In financial markets, we repeatedly see the same kind of effect: small samples of securities or market conditions are full of surprises, while larger samples generate results that are closer to predictions. For instance, the equity risk premium states that on average, investing in equities is worthwhile over the long term (large sample), but equities can still go down for a few years in a row (small sample). Value stocks (large sample) might outperform expensive stocks on average, but Apple* (small sample) might be a counter example.
One consequence of this ‘law of large numbers’ is that, in general, a quantitative strategy works better in broader asset universes. A larger universe of stocks being closer to the ‘law of large numbers’ in its behaviour than a reduced universe.

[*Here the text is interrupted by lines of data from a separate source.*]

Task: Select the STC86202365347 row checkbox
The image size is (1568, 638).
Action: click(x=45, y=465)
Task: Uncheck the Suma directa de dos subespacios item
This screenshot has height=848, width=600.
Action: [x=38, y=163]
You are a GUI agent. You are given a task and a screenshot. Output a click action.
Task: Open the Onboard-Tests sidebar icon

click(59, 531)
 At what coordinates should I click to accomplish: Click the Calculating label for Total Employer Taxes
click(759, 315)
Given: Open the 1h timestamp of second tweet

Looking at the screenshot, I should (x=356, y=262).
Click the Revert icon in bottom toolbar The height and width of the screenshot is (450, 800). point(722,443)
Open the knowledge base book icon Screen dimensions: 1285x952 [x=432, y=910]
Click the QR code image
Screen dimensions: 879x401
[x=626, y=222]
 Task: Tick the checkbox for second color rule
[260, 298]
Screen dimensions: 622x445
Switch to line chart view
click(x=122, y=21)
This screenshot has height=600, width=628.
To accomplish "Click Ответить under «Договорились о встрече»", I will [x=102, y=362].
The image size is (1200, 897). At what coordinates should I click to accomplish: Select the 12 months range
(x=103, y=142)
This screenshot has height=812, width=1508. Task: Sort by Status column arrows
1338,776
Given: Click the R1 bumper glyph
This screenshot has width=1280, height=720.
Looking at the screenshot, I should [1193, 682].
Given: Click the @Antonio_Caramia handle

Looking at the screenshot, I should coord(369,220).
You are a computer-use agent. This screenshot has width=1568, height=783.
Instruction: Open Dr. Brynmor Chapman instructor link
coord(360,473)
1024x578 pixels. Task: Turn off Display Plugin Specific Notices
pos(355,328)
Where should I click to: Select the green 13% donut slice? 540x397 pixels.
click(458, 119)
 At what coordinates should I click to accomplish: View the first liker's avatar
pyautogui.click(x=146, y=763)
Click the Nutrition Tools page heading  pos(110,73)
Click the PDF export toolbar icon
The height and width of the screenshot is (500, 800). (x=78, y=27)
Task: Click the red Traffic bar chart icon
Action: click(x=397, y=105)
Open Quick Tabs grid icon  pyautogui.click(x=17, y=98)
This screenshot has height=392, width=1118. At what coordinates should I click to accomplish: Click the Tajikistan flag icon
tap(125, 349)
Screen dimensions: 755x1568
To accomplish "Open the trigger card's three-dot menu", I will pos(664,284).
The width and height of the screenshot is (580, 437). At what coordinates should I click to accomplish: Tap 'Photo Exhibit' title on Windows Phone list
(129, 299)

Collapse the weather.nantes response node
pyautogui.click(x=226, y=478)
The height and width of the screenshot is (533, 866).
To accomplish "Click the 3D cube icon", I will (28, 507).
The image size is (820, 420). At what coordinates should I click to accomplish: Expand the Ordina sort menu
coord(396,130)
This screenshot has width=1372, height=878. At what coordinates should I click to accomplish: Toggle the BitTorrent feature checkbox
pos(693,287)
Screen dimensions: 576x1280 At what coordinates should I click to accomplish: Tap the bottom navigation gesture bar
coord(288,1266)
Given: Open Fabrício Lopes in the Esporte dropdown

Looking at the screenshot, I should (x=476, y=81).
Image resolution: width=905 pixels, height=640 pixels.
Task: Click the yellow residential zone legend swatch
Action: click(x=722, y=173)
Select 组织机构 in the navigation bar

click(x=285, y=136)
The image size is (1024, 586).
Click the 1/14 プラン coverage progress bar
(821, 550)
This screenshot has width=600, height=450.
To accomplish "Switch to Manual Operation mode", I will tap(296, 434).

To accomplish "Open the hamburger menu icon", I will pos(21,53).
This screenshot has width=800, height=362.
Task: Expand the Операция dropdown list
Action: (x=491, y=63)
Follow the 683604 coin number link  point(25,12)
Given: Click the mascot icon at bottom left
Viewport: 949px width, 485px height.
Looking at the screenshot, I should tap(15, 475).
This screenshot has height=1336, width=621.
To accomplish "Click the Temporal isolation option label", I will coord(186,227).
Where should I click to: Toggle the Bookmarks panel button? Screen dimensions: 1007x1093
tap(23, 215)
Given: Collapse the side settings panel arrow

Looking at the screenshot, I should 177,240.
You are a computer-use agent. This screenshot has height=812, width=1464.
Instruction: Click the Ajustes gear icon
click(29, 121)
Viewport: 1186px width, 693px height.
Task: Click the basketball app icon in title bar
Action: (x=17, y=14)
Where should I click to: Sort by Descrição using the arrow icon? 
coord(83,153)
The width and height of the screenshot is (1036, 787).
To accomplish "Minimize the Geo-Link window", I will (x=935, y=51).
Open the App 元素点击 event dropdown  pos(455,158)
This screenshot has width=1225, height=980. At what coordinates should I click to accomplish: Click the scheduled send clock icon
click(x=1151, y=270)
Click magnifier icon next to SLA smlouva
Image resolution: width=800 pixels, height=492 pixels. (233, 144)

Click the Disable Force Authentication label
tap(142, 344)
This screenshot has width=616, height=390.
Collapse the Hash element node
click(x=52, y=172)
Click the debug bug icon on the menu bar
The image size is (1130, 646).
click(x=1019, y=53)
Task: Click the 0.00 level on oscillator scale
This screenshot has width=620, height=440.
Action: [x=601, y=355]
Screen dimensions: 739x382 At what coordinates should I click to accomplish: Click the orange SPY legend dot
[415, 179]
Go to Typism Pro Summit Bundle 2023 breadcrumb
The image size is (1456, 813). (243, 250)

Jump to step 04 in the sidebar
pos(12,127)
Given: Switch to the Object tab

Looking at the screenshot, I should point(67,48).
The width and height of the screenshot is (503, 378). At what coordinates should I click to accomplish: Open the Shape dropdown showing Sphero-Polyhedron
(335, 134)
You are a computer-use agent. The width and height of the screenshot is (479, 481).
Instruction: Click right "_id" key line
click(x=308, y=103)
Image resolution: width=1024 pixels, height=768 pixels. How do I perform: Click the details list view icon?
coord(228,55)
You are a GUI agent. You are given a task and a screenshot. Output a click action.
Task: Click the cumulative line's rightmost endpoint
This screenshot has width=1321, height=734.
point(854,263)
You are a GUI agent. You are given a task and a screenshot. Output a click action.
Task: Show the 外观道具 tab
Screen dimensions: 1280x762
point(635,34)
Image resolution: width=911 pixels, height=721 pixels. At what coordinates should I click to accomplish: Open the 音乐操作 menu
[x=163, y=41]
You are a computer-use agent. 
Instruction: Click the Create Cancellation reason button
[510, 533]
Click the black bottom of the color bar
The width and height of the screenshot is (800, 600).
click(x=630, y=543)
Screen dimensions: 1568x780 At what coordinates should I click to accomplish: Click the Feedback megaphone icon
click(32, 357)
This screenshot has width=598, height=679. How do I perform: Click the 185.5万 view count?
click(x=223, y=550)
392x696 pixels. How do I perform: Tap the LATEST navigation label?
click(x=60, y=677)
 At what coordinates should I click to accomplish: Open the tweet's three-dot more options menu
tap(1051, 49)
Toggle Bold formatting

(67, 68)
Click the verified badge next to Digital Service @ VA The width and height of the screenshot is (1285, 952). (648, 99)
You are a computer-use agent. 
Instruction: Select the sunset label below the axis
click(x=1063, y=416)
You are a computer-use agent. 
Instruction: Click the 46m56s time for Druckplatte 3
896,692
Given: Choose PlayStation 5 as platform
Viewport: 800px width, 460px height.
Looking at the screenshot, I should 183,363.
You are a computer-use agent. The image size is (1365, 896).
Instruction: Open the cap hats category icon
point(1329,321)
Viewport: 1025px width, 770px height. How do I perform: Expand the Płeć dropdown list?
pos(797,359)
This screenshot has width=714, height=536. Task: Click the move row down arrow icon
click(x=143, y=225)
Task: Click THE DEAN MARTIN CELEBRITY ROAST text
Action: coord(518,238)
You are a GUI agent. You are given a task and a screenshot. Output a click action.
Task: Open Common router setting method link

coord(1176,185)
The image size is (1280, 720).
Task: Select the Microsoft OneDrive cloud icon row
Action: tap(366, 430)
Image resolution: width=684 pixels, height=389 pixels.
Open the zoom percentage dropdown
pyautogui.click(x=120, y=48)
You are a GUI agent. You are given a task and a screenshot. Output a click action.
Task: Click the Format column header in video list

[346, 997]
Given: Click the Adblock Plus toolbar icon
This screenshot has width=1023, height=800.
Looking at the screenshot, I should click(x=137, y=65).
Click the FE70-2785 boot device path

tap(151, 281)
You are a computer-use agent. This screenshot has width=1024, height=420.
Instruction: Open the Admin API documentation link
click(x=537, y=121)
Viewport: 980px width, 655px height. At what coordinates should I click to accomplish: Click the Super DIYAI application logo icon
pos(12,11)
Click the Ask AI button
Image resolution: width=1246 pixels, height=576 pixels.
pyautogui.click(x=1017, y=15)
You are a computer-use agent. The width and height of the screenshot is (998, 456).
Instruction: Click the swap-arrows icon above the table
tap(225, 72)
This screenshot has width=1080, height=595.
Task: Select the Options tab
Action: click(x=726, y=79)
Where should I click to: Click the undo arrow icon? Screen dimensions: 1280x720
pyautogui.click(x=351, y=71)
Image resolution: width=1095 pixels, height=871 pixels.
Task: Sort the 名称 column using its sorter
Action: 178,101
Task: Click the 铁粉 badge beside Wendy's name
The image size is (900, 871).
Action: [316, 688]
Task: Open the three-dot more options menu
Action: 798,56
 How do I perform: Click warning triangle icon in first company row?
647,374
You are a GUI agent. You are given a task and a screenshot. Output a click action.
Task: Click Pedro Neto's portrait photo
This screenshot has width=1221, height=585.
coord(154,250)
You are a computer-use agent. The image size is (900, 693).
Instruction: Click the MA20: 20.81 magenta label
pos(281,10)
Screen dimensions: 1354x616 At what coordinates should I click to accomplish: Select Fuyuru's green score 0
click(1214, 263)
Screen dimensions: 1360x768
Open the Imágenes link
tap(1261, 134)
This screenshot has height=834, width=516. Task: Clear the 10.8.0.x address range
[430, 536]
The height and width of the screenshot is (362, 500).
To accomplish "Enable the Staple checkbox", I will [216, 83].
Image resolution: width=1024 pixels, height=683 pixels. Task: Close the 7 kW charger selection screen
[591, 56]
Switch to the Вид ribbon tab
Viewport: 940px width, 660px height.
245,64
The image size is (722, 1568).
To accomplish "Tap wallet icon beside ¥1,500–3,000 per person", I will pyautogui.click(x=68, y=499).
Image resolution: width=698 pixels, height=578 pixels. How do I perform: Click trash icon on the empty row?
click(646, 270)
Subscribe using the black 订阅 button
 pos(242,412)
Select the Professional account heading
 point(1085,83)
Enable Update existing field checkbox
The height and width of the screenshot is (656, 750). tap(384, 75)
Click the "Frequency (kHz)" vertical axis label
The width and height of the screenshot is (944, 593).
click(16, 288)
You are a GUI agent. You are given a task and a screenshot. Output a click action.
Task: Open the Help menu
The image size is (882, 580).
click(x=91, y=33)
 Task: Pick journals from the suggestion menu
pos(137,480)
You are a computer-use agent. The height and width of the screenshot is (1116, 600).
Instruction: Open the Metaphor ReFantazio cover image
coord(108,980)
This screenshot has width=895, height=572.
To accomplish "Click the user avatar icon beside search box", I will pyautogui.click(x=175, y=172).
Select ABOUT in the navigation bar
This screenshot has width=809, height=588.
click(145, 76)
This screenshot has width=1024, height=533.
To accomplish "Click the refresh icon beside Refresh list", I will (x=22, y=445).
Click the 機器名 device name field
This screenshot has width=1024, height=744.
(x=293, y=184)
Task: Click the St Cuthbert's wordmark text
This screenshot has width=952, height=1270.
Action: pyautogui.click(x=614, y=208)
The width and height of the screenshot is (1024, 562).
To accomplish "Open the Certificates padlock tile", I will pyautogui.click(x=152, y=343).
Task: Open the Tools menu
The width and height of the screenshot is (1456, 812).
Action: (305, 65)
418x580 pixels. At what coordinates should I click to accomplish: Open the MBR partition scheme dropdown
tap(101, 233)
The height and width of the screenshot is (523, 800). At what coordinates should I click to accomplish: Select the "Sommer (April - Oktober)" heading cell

Below we use our Diversified Equity Factor Investing (DEFI) strategy to demonstrate this principle. This is a multi-factor equity strategy where the portfolio is exposed to value, quality, low-risk and momentum factors, each contributing equally to the tracking error of the strategy. Exhibit 1 shows the back-tested Information Ratio of the DEFI strategy applied to different global developed stock universes. The reduction in the strategy's efficacy resulting from a splitting of the universe is clear.
Exhibit 1: Reduction of Information Ratio when splitting the universe
Source: BNP Paribas Asset Management, as of January 2017
More recently, however, psychological science added another finding. In ‘Belief in the law of small numbers’, an article published in the Psychological Bulletin in 1971, Amos Tversky explains an interesting cognitive bias of the human species: we tend to underestimate the importance of the law of large numbers and to believe, against all statistical evidence, that even evidence based on small numbers is enough to assess an average value.
In asset management, the effects of this ‘law of small numbers’ are manifold. The most obvious is that it shortens the horizon that investors deem necessary to judge the efficacy of investment strategies, compared to what should be significant. For instance, five years of live performance is considered to be good practice in selecting managers, although 60 months is not only short but can typically be restricted to just one type of market regime. At the moment, for instance, five years of history consists essentially of a bull market for equities, giving an advantage to riskier high beta equity investment strategies.
Another effect is the industry obsession with short-termism, expecting frequent explanations for short-term (under)performances. Even if month-to-month performances are mostly explained by the noise of small samples, most investors still expect those short-term performances to be in line with the global behaviour of the strategy, and thus expect the manager to take action if it underperforms, when in fact patience is the best strategy.
Written on 7 February 2017 in Paris
* The above mentioned securities are for illustrative purpose only and do not constitute any investment recommendation.